Mais, il y’a certaines évidences comme celle ayant trait au côté gauche qui a besoin d’être renforcé avec le départ quasi certain de Bengorine…
Moi, je trouve que c’est le côté qui marche le plus en ce moment avec les Oussalah, Dehouche et Derrag. Ils ont d’ailleurs encore prouvé leur bonne santé face à l’ESSétif. Ce que je peux dire pour le moment pour en finir avec cette histoire de départs et arrivées, c’est que la JSK participera au mercato et on sera trois à décider : Amara, Saïb et moi.
La JSK à la première place, c’est une position qui fait penser au titre. C’est un objectif pour vous ?
Tout président qui se respecte doit se montrer respectueux envers les équipes adverses donc il doit se retenir d’anticiper sur ses ambitions. Et puis en foot, on ne peut jamais jurer de rien. De plus, ce n’est pas productif de mettre la pression sur les joueurs, des fois ça produit l’effet inverse. Rien nous presse, pour le moment, on préfère garder les pieds sur terre, quand on l’aura, on dira qu’on l’a eu.
Vous semblez peser vos propos. La JSK n’a quand même pas changé. Lorsqu’elle joue une compétition, c’est pour la gagner ?
ça c’est sûr qu’on joue toujours pour gagner; d’ailleurs, c’est pour cela que nos supporters ont toujours été derrière leur club. Parce qu’ils savent que l’équipe a toujours été honnête envers leurs attentes que ce soit en championnat, en Coupe d’Algérie ou en Coupe d’Afrique.
La Ligue des champions prend ces dernières années une attention particulière au club. Vous aspirez sans doute à améliorer le parcours de l’équipe dans cette compétition ?
Vous savez, je peux dire sans risque de me tromper que la JSK est mariée à la Coupe d’Afrique. On est à quelque 140 matches de Coupe d’Afrique. Du point de vue compétition si on n’est pas premier, on ne serait pas loin de l’être. C’est quelque chose ! Lors de la précédente édition, on a eu sept points, cette fois on essayera d’en avoir neuf ou dix.

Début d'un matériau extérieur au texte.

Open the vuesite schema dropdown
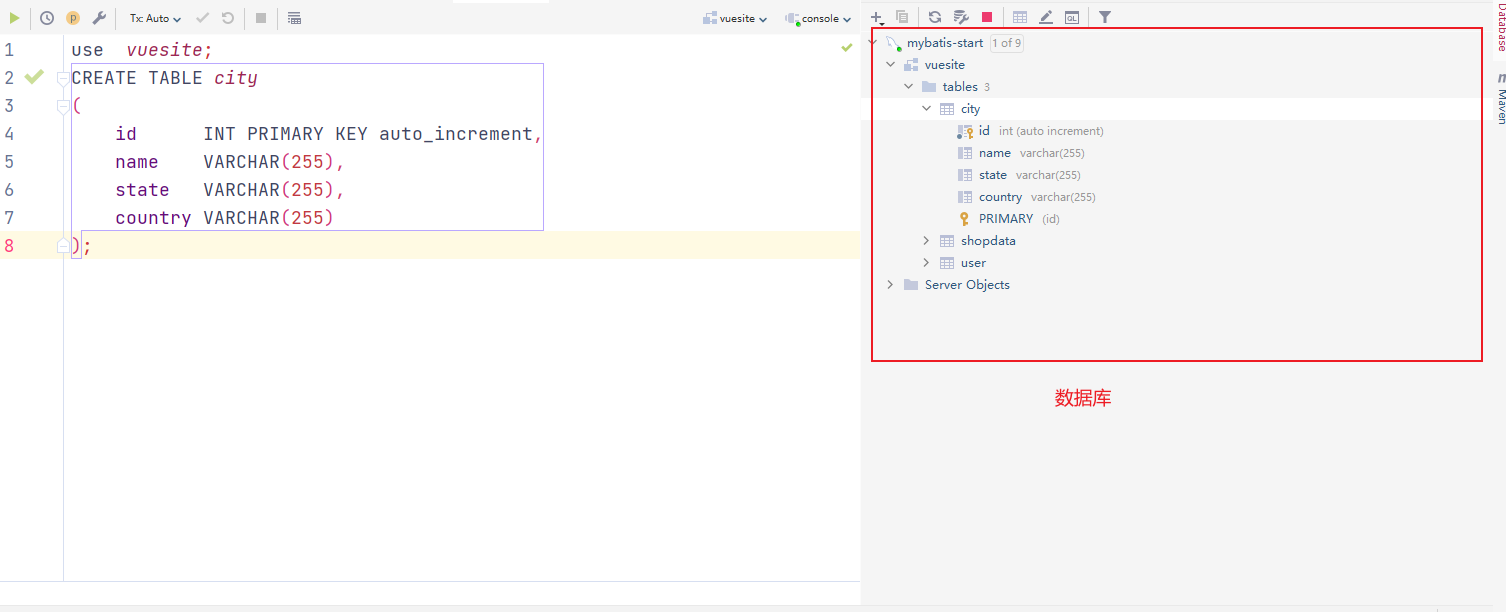The image size is (1506, 612). click(735, 18)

C’est-à-dire aller en demi-finale ?
Oui, ça serait une bonne chose. J’ai confiance en cette équipe et on a devant nous le mercato et l’autre période des transferts en juin prochain pour se renforcer. Mais avant d’en arriver-là, j’en tire déjà une grande fierté d’entendre dire sur ART, le bouquet satellitaire arabe, » Chabibate El Qabaïl » (JSKabylie). Qu’on aime ou qu’on n’aime pas, toute l’Afrique entend parler de la JSKabylie.
ça aurait pu faire une belle conclusion à cet entretien mais on ne peut s’arrêter, sans savoir quelles sont vos intentions au-delà de votre actuel mandat qui expire avec la fin de la saison ?

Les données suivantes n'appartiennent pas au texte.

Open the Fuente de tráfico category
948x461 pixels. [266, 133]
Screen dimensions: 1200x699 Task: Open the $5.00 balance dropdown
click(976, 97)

Eh bien, je n’ai pas changé d’avis si la situation restera telle qu’elle l’est actuellement, je m’en irai. Je n’ai plus la santé qu’il faut pour diriger le club, surtout face à l’indifférence des siens. Il faut que les gens prennent conscience que ce club est notre porte-drapeau et on doit l’aider. Car ce n’est pas d’arriver en haut qui est difficile mais d’y rester.
Mais vous ne fermez pas totalement la porte à toutes ces marques de sympathie dont l’AG vous a fait preuve aujourd’hui…
Je les en remercie. On verra d’ici-là, si d’abord ma santé me le permettra. Mon vœu immédiat serait de réunir la grande famille de la JSK. L’idée a été annoncée lors de l’AG. En fait, j’y pensais déjà, et je crois que le chantier a été déjà entamé. Vous voyez qu’à tous les postes, ce sont des enfants du club qu’on retrouve. Et Incha Allah avant la fin de l’année, toute la famille de la JSK se réunira lors d’une grande rencontre que nous envisageons.